REQUIREMENTS:
Count the lines of the items below that contain the word "Select". Give only the number.

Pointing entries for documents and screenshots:
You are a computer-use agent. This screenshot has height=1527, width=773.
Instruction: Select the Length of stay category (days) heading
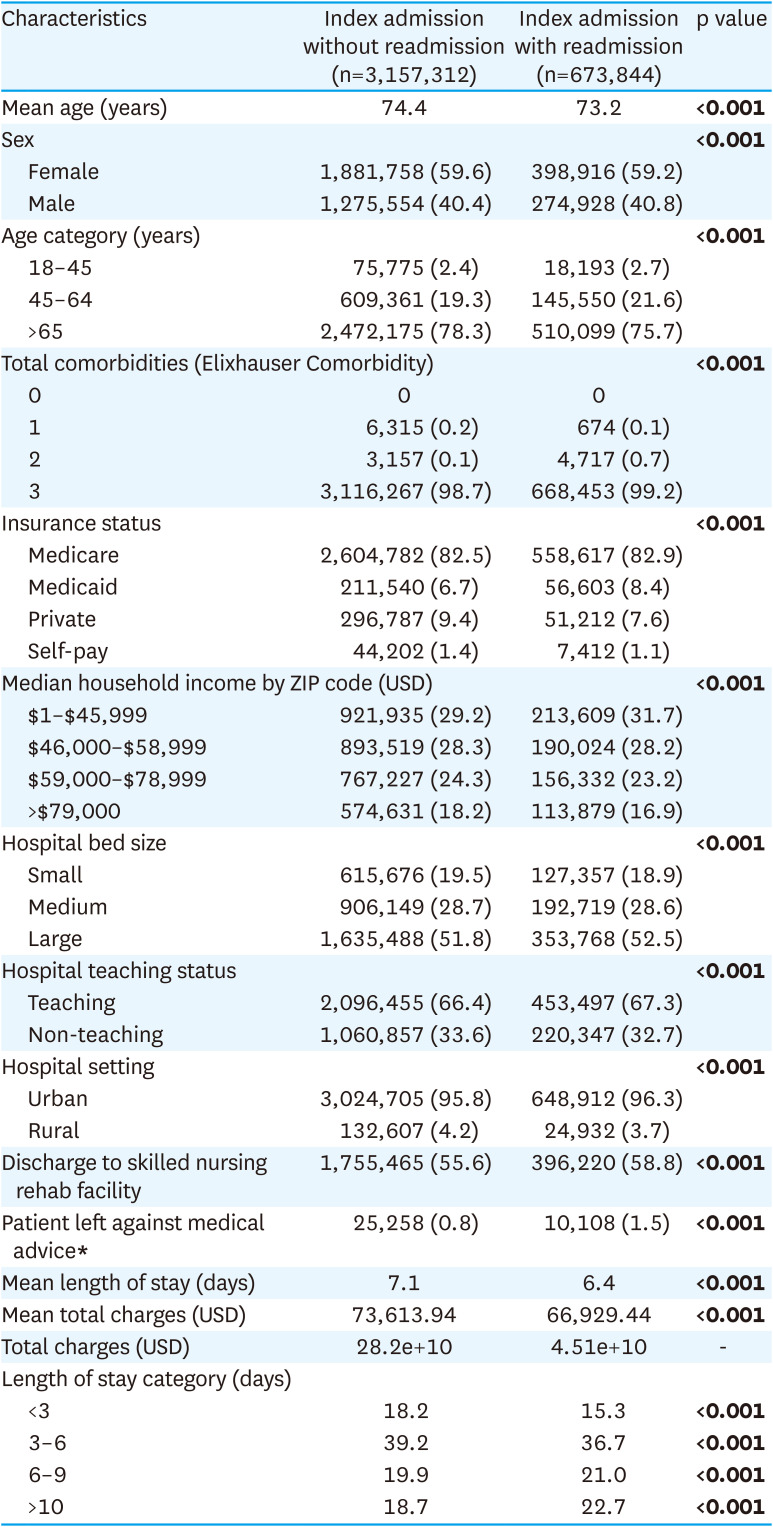point(146,1379)
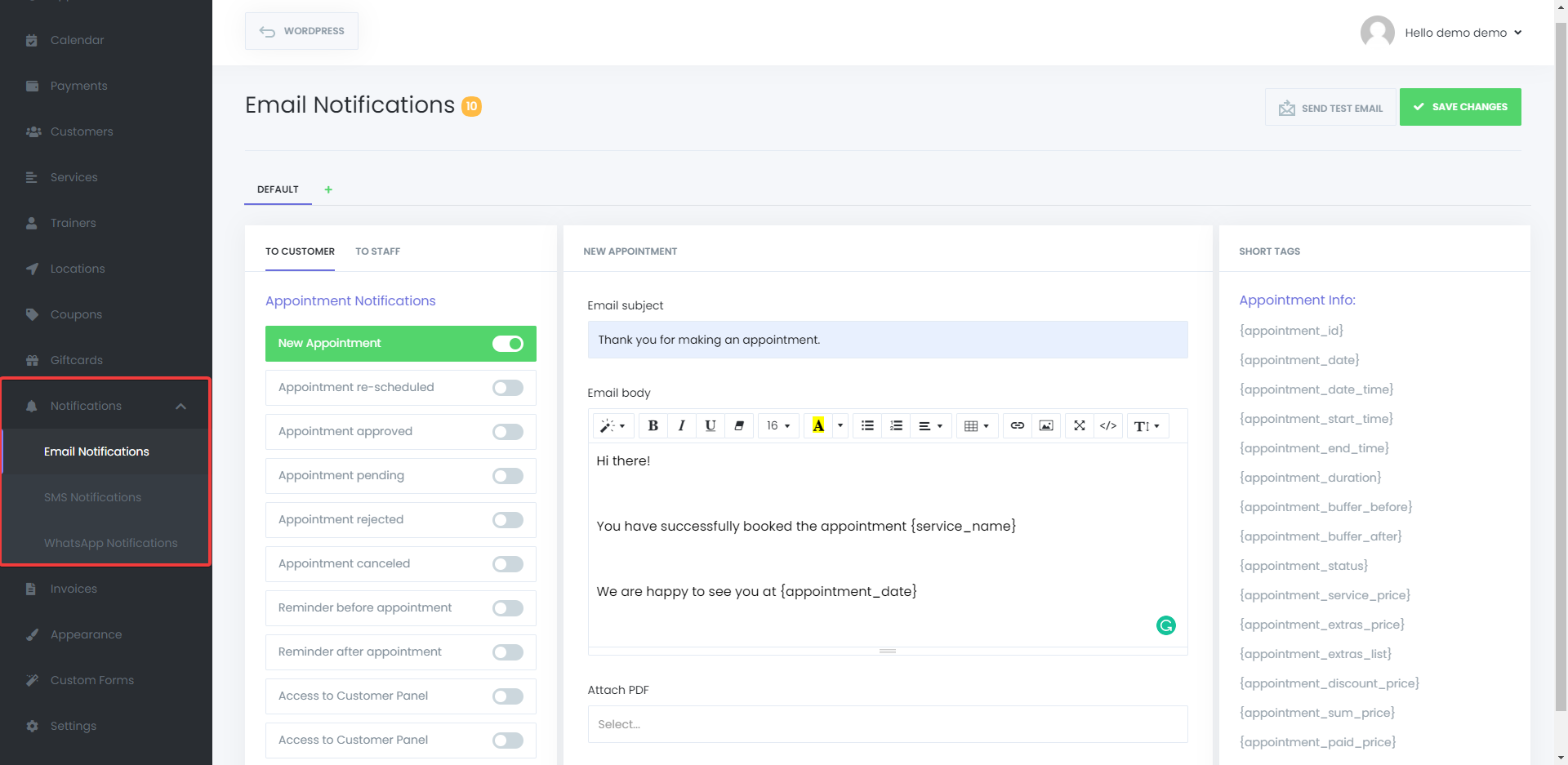The image size is (1568, 765).
Task: Apply bold formatting in email body editor
Action: click(653, 425)
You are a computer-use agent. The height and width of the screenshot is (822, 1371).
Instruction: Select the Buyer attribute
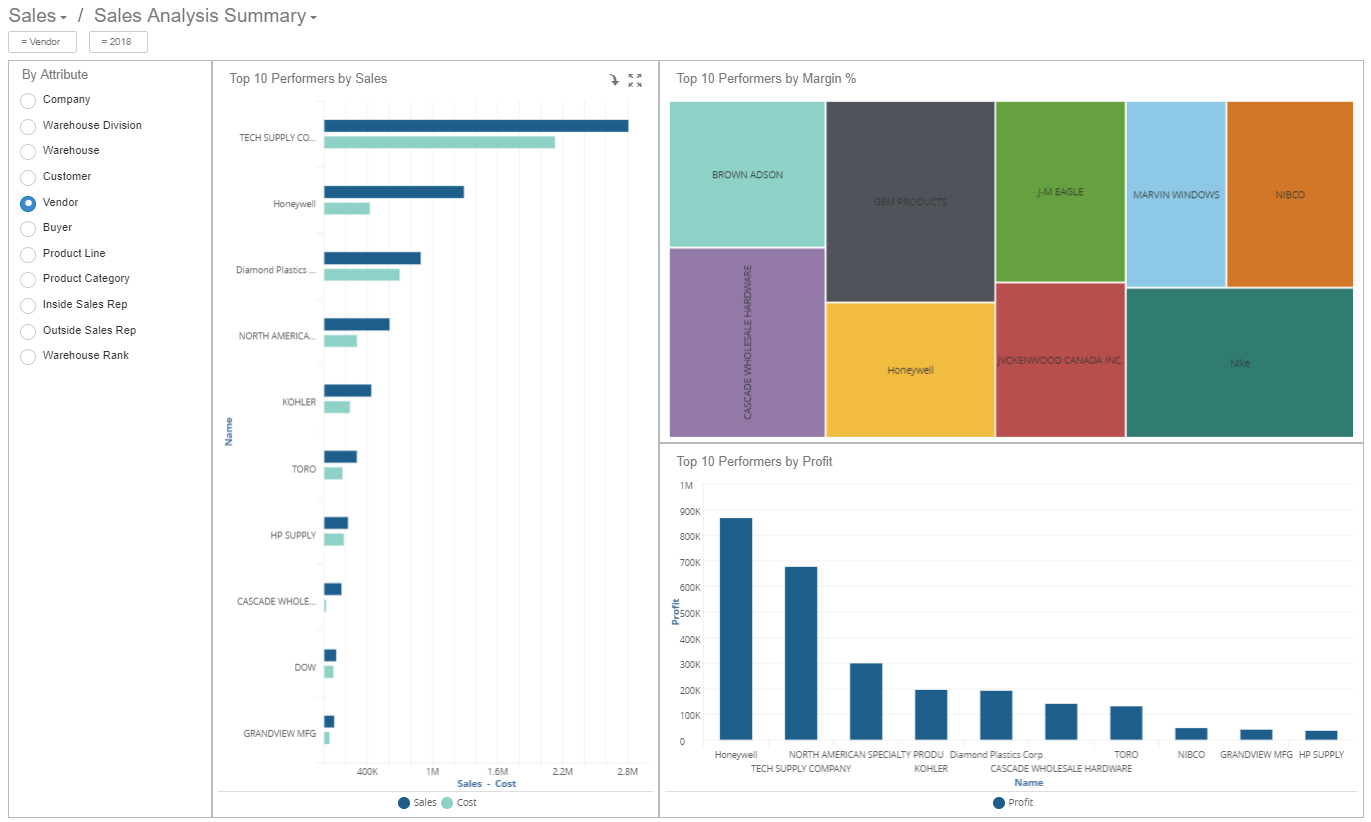click(27, 228)
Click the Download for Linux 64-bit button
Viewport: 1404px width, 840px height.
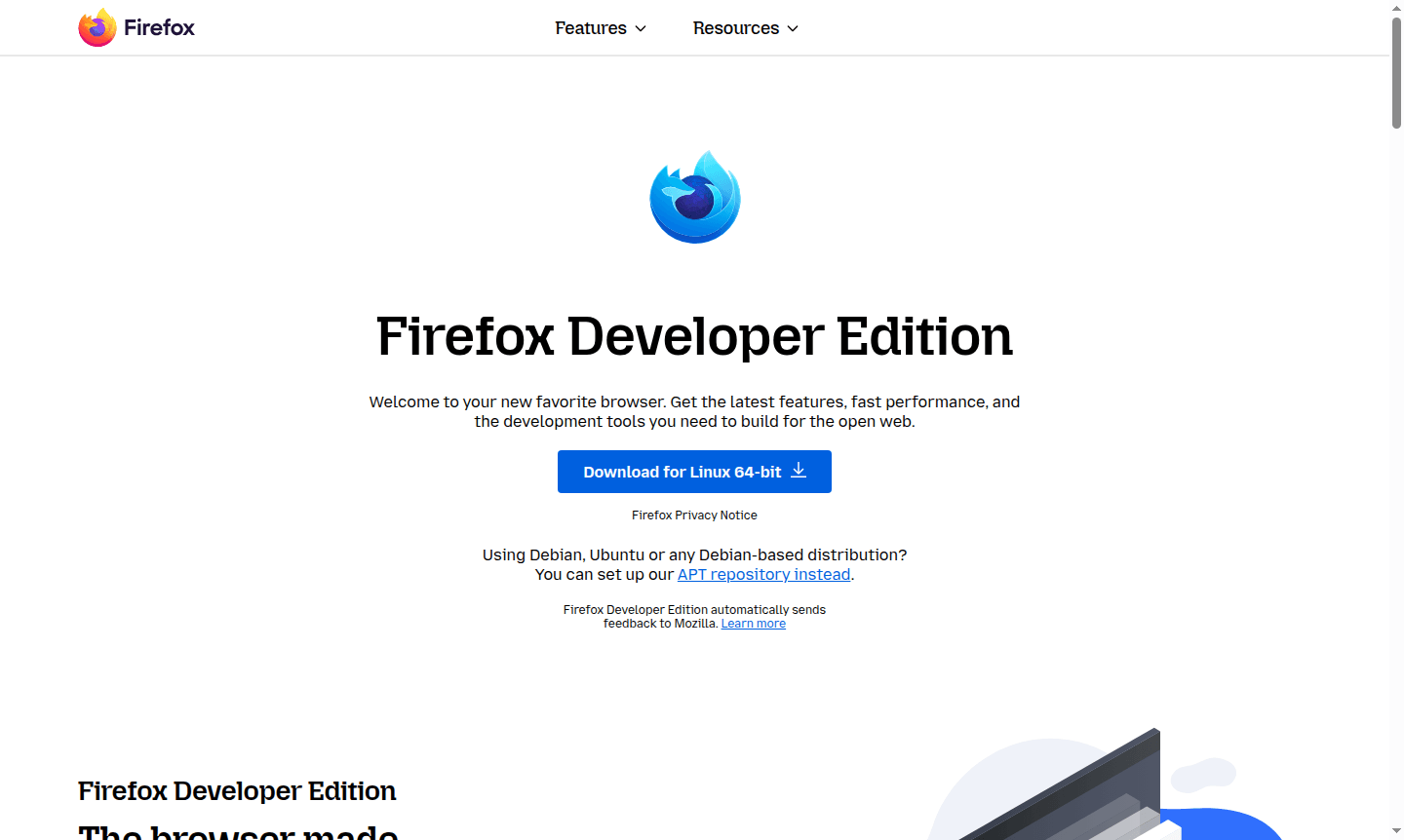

THE RESULT:
2